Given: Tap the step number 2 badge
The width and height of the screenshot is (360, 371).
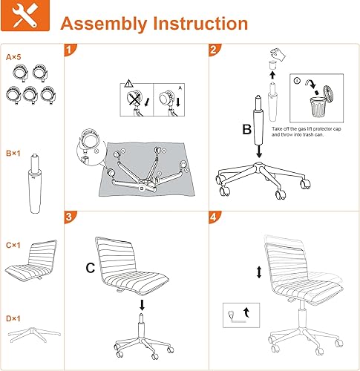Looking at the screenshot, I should (214, 51).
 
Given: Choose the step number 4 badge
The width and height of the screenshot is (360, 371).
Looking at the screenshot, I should (214, 217).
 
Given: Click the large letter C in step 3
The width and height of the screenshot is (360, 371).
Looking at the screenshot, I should (89, 269).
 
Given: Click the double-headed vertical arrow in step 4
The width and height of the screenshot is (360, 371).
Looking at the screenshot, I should (258, 273).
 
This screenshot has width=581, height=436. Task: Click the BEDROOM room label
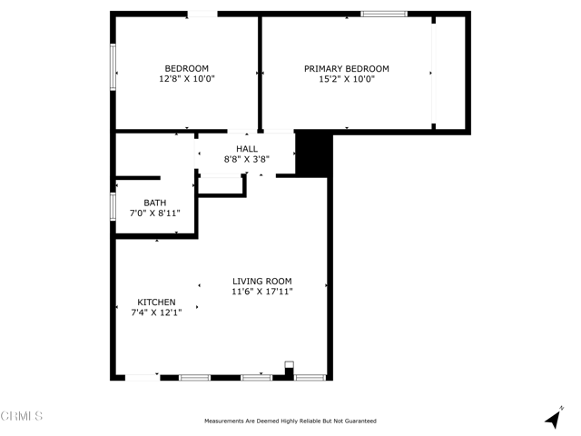point(186,68)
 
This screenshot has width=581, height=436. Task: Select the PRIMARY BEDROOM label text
point(346,68)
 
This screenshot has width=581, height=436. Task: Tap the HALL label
point(247,148)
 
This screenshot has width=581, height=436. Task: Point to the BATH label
point(154,202)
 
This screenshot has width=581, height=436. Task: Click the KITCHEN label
point(156,302)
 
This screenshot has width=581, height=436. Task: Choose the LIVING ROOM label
point(262,281)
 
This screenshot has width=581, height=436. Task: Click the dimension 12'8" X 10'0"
point(186,79)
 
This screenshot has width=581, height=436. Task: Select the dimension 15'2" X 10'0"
point(346,79)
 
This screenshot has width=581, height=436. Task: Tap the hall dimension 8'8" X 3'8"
point(247,159)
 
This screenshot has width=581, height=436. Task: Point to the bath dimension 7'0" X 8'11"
point(154,213)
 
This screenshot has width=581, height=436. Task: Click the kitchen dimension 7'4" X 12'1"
point(156,312)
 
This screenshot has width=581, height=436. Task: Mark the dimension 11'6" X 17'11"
point(262,292)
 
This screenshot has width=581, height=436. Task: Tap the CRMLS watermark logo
point(22,416)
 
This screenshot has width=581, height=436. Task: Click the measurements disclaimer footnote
point(290,421)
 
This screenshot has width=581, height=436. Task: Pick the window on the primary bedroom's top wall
point(383,14)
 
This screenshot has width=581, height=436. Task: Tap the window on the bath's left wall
point(113,206)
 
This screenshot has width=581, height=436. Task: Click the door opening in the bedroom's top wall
point(202,14)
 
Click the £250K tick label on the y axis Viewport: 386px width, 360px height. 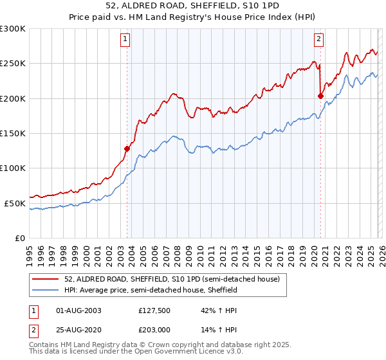(13, 64)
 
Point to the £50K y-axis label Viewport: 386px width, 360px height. (15, 203)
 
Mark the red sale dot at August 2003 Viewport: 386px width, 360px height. (127, 148)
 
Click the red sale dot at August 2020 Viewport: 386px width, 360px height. (320, 96)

◆ ◆ ◆ ◆ ◆

**WHAT YOU ARE ASKED TO DO**
Count the lines in the items above that contain the word "wall". Reply with the number alone.

**ANSWER TO THIS TASK**
3